Records from a dataset
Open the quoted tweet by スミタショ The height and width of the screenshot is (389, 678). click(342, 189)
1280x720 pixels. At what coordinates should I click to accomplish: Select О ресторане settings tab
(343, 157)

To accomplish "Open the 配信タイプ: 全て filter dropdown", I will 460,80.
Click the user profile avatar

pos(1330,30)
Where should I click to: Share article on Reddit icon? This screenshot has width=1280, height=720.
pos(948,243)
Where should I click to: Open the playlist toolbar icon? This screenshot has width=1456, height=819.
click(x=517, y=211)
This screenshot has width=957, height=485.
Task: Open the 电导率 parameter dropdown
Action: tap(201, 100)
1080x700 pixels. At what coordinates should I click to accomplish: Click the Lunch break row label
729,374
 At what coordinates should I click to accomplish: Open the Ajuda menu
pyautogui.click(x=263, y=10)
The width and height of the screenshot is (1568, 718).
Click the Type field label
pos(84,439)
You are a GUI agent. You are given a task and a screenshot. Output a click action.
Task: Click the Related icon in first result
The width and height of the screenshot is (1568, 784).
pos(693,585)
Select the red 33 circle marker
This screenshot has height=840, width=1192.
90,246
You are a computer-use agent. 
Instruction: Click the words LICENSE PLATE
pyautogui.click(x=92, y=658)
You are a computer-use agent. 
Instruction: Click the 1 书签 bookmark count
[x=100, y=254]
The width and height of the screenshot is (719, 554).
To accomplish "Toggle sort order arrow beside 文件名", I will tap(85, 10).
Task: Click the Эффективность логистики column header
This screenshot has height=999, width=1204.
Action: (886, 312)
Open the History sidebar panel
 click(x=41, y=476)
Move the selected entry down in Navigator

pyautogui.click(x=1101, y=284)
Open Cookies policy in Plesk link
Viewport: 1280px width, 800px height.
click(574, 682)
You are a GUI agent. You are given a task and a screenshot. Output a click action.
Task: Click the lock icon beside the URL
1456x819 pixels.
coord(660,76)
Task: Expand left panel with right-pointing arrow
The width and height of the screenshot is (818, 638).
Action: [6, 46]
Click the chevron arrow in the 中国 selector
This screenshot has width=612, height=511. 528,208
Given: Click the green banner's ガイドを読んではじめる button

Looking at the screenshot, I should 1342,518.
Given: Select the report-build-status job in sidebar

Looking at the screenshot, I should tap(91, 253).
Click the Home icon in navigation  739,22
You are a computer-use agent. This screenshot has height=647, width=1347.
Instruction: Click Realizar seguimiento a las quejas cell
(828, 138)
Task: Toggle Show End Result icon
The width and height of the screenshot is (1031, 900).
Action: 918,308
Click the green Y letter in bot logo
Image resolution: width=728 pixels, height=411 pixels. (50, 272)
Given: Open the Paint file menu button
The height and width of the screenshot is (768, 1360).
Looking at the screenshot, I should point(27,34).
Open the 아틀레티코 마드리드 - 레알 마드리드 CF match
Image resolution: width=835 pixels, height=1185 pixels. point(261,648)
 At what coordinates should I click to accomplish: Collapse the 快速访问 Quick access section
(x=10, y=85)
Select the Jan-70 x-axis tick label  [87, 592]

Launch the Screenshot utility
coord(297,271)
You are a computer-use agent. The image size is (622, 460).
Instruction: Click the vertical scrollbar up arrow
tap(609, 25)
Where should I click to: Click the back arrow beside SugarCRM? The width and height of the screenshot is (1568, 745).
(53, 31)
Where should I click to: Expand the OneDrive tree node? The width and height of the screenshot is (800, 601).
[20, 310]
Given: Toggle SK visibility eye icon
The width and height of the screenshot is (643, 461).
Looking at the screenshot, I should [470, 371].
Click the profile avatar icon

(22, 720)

WRITTEN EXERCISE:
Change "icon" to "symbol" in the material, starting with the line that contains "Task: Click the Эффективность" and going on through the line that contains "Click the Home". Write out those lines with no other alteration.

OUTPUT OF THE EXERCISE:
Task: Click the Эффективность логистики column header
This screenshot has height=999, width=1204.
Action: (886, 312)
Open the History sidebar panel
 click(x=41, y=476)
Move the selected entry down in Navigator

pyautogui.click(x=1101, y=284)
Open Cookies policy in Plesk link
Viewport: 1280px width, 800px height.
click(574, 682)
You are a GUI agent. You are given a task and a screenshot. Output a click action.
Task: Click the lock symbol beside the URL
1456x819 pixels.
coord(660,76)
Task: Expand left panel with right-pointing arrow
The width and height of the screenshot is (818, 638).
Action: [6, 46]
Click the chevron arrow in the 中国 selector
This screenshot has width=612, height=511. 528,208
Given: Click the green banner's ガイドを読んではじめる button

Looking at the screenshot, I should 1342,518.
Given: Select the report-build-status job in sidebar

Looking at the screenshot, I should tap(91, 253).
Click the Home symbol in navigation  739,22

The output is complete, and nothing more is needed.